The league has 13 teams beginning in the 2026-27 season, including seven in the Northern division and six in the Southern division.

Don Lunn North Division
| Team | Centre |
|---|---|
| Airdrie Thunder | Ron Ebbesen Twin Arena |
| Mountainview Colts | Didsbury Memorial Complex |
| Red Deer Vipers | Servus Arena |
| Rimbey Royals | Vern Poffenroth Memorial Arena |
| Rocky Rams | Rocky Arena Complex |
| Sylvan Lake Wranglers | Nexsource Centre |

Gary Wournell South Division
| Team | Centre |
|---|---|
| Coaldale Copperheads | Coaldale Sportsplex |
| Cochrane Generals | SLS Centre |
| High River Flyers | Bob Snodgrass Arena |
| Medicine Hat Cubs | Kinplex Arena |
| Okotoks Bisons | Murray Arena |
| Strathmore Wheatland Kings | Strathmore Family Centre Arena |

=== Former teams ===

- Indus Hurricanes (1999–2021)
- Banff Academy Bears (2005–2017)
- Barrhead Jr.

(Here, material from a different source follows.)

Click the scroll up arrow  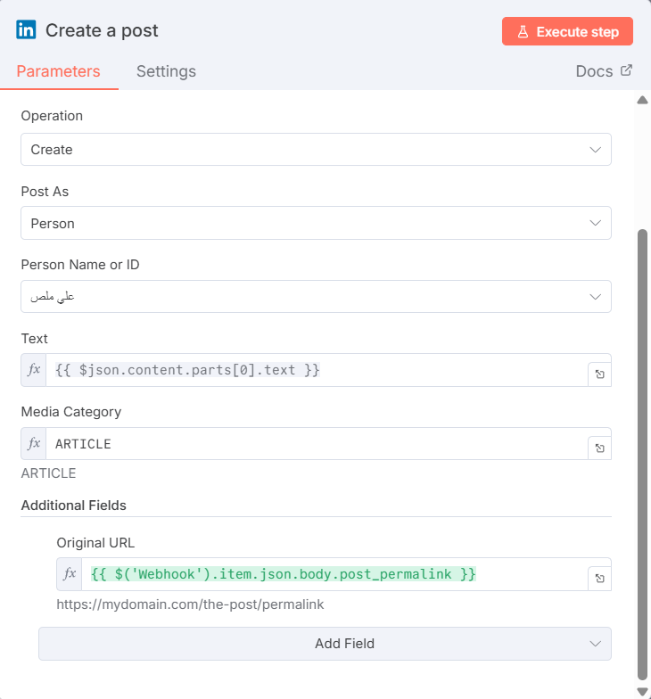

Elks
- Blackfalds Wranglers
- Claresholm Storm
- Drayton Valley Devils
- Hobbema Knight Hawks
- Kainai Junior Braves
- Innisfail Blades
- Lacombe Wranglers
- Livingstone Rockmen
- Lomond Lakers
- Maskwacis Attack
- Rimbey Rock
- Rimbey West Stars
- Siksika Ice
- Southern Express
- Stettler Lightning
- Three Hills Thrashers (2000-2025)

==Champions==

HJHL champions
| Season | Winner | Runner-up | Result |
|---|---|---|---|
| 1987 | Drayton Valley Devils |  |  |
| 1988 | Barrhead Jr. Elks |  |  |
| 1989 | Red Deer Cowboys |  |  |
| 1990 | Terraco Knights |  |  |
| 1991 | Hobbema Knight Hawks |  |  |
| 1992 | Ponoka Knight Hawks |  |  |
| 1993 | Lacombe Wranglers |  |  |
| 1994 | Lacombe Wranglers |  |  |
| 1995 | Lacombe Wranglers |  |  |
| 1996 | Foothills Bisons |  |  |
| 1997 | Foothills Bisons |  |  |
| 1998 | Airdrie Thunder |  |  |
| 1999 | Red Deer Vipers |  |  |
| 2000 | Airdrie Thunder |  |  |
| 2001 | Foothills Bisons |  |  |
| 2002 | Foothills Bisons |  |  |
| 2003 | Foothills Bisons |  |  |
| 2004 | Red Deer Vipers |  |  |
| 2005 | Okotoks Bisons |  |  |
| 2006 | Okotoks Bisons | Red Deer Vipers |  |
| 2007 | Lacombe Wranglers |  |  |
| 2008 | Cochrane Generals |  |  |
| 2009 | Cochrane Generals |  |  |
| 2010 | Blackfalds Wranglers |  |  |
| 2011 | Okotoks Bisons | Blackfalds Wranglers |  |
| 2012 | Okotoks Bisons |  |  |
| 2013 | Okotoks Bisons | Red Deer Vipers | 3-0 |
| 2014 | Okotoks Bisons | Blackfalds Wranglers | 3-2 |
| 2015 | Coaldale Copperheads | Blackfalds Wranglers | 3-0 |
| 2016 | Mountainview Colts | Cochrane Generals | 4-2 |
| 2017 | Red Deer Vipers | Cochrane Generals | 3-1 |
| 2018 | Red Deer Vipers | Coaldale Copperheads | 2-1 |
| 2019 | Airdrie Thunder | Coaldale Copperheads | 3-0 |
| 2020 | Cancelled (Covid-19) | --- | --- |
| 2021 | Cancelled (Covid-19) |  |  |
| 2022 | Okotoks Bisons | Cochrane Generals | 3-0 |
| 2023 | Okotoks Bisons | Sylvan Lake Wranglers | 3-0 |
| 2024 | Okotoks Bisons | Sylvan Lake Wranglers | 4-2 |
| 2025 | Sylvan Lake Wranglers | Okotoks Bisons | 3-1 |
| 2026 | Medicine Hat Cubs | Red Deer Vipers | 3-0 |

Bold text denotes teams that won the Alberta provincial title.